Short problem A:
Summarize the dollar index commentary in two sentences.
======== Text segment
The US dollar index hovered below 98.00 on Thursday, having given up intraday gains in the previous session as traders increased bets on a Federal Reserve rate cut. The US dollar index, which measures the value of the US dollar (USD) against six major currencies, continued its decline for a third consecutive trading day, trading around 98.00 during the European session on Thursday. Technical analysis on the daily chart shows that the US dollar index remains within a descending channel pattern, suggesting a persistent bearish bias. The market now sees an approximately 89% probability of a 25 basis point rate cut in September, up from 82% a week ago. This change follows President Trump's attempt to remove Federal Reserve Governor Lisa Cook and nominate a more dovish candidate, further expanding his influence over the central bank. New York Fed President John Williams further strengthened his dovish tone by signaling on Wednesday that he was considering a rate cut. Looking ahead, investors await Friday's PCE price index (the Fed's preferred inflation measure) for further policy cues.

 

The dollar's short-term trajectory is driven by two key variables: the outlook for Federal Reserve policy and the potential impact of political factors on the central bank's independence. Market sentiment is clearly leaning toward easing. The US dollar index has been fluctuating and weak recently, currently trading below its 9-day moving average at 98.23, indicating a strengthening short-term bearish trend. The 14-day Relative Strength Index (RSI) is trading below its 50-day midline, indicating a dominant bearish trend in the short term, but has not yet entered a severely oversold zone, suggesting further downside potential. Short-term testing is expected at 97.68 (the low of August 25) and 97.11 (the low of July 24). On the upside, the 9-day moving average at 98.23 constitutes short-term resistance. If broken through, it could potentially test the 100-day moving average at 98.778.

 

Consider shorting the US Dollar Index at 97.96 today, with a stop loss of 98.08 and a target of 97.50 or 97.40.
================
Short problem B:
Please reproduce the entries from the start of the entries through the line that contains "pyautogui.click(x=157, y=636)", inclusive, leaving out the pictures.
======== Data records
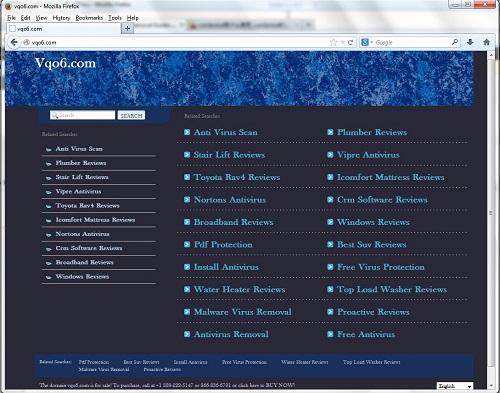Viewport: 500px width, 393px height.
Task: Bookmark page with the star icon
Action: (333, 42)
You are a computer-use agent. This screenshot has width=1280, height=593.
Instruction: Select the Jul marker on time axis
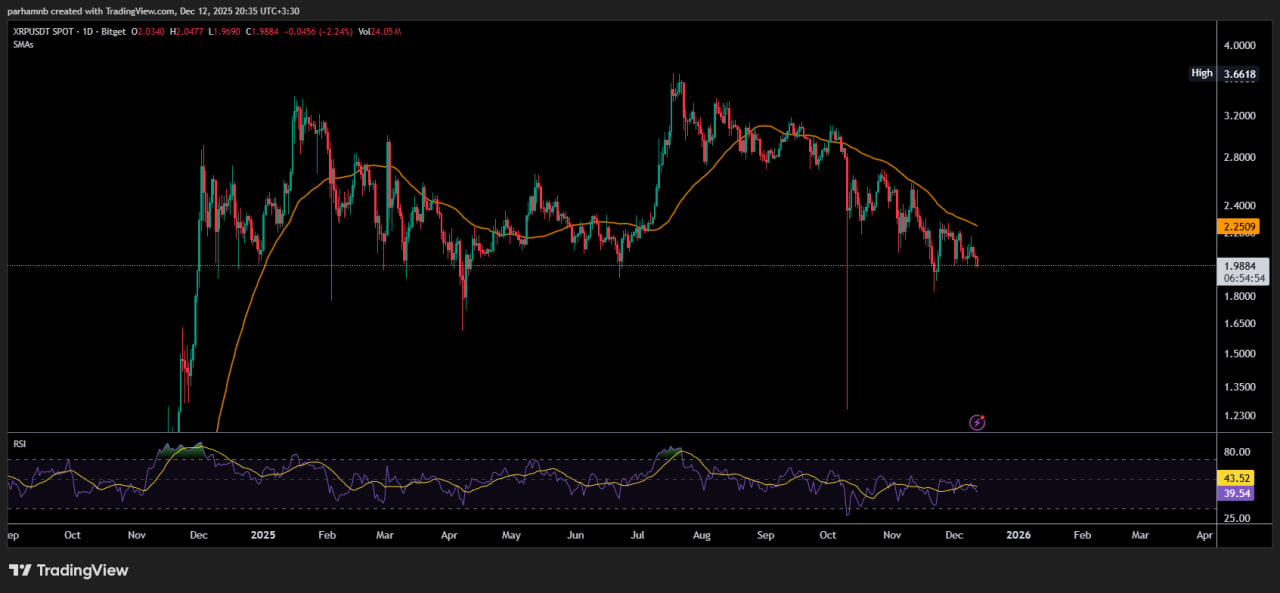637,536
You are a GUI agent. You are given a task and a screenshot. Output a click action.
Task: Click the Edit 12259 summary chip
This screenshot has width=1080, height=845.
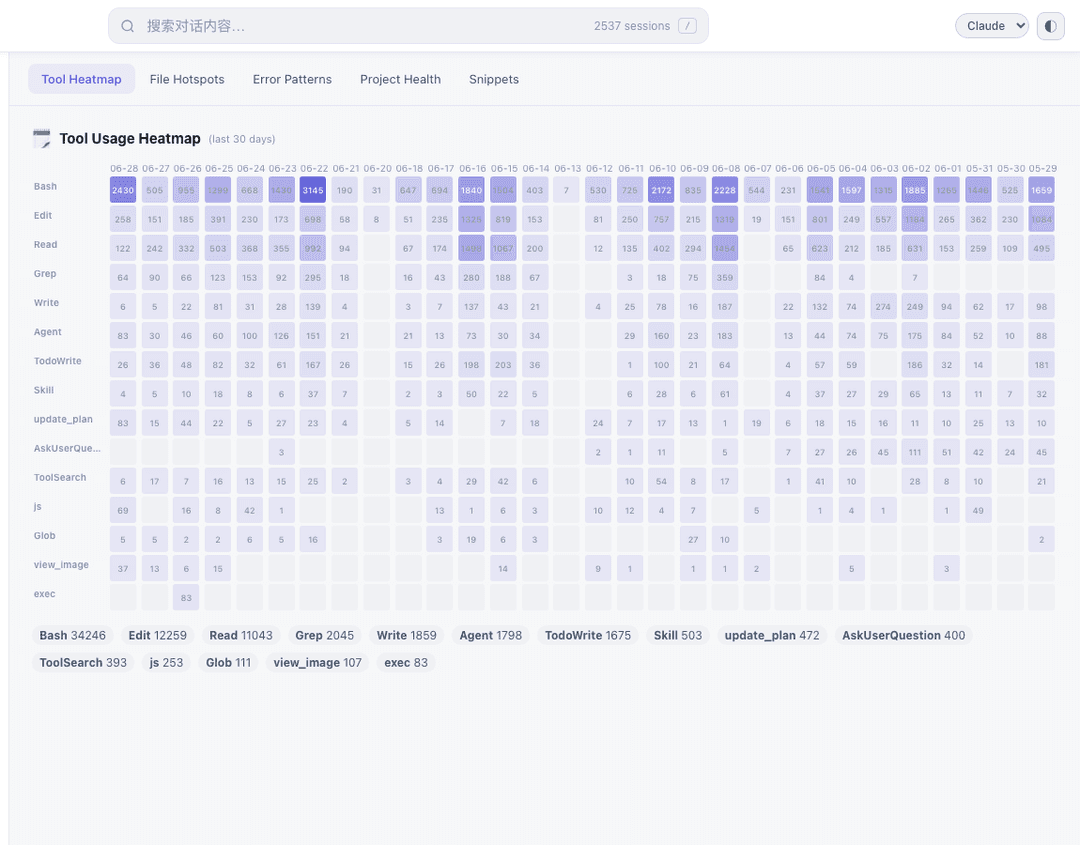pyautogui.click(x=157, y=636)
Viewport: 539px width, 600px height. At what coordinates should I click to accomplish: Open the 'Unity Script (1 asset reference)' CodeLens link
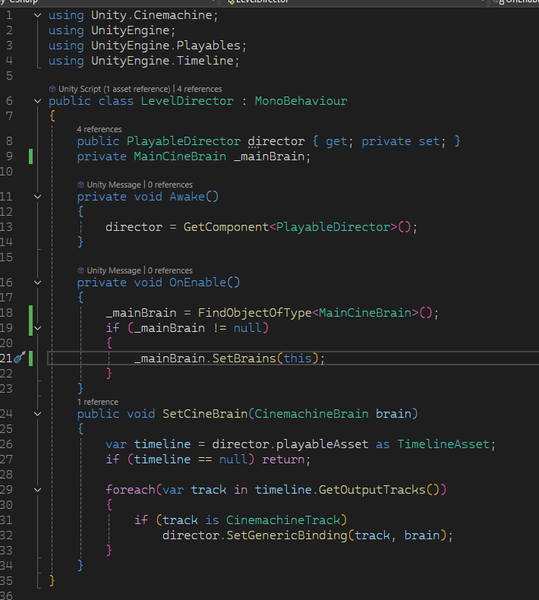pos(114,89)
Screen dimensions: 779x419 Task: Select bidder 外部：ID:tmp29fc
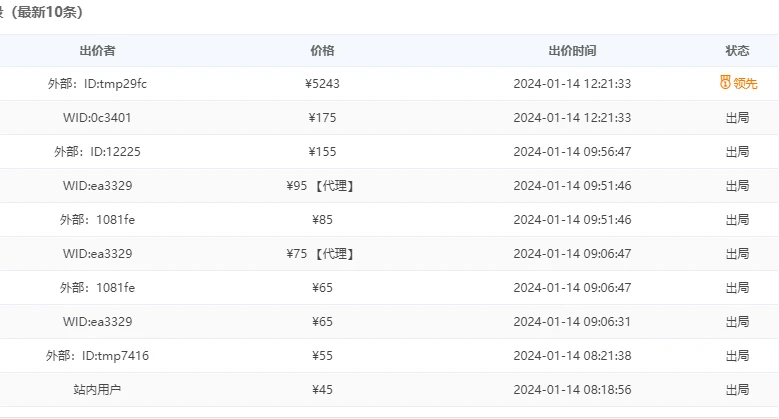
================
Final result A:
The US dollar index fell for a third straight trading day to around 98.00 as markets raised the odds of a 25 basis point Fed rate cut in September to about 89%, after President Trump tried to remove Governor Lisa Cook and New York Fed President John Williams signaled he was considering a cut. The index remains in a descending channel below its 9-day moving average of 98.23, with downside tests expected at 97.68 and 97.11, and the commentary suggests shorting at 97.96 with a stop loss of 98.08 and a target of 97.50 or 97.40.

Final result B:
Viewport: 500px width, 393px height.
Task: Bookmark page with the star icon
Action: (333, 42)
You are a computer-use agent. This screenshot has width=1280, height=593.
Instruction: Select the Jul marker on time axis
637,536
You are a GUI agent. You are given a task and a screenshot. Output a click action.
Task: Click the Edit 12259 summary chip
This screenshot has width=1080, height=845.
pyautogui.click(x=157, y=636)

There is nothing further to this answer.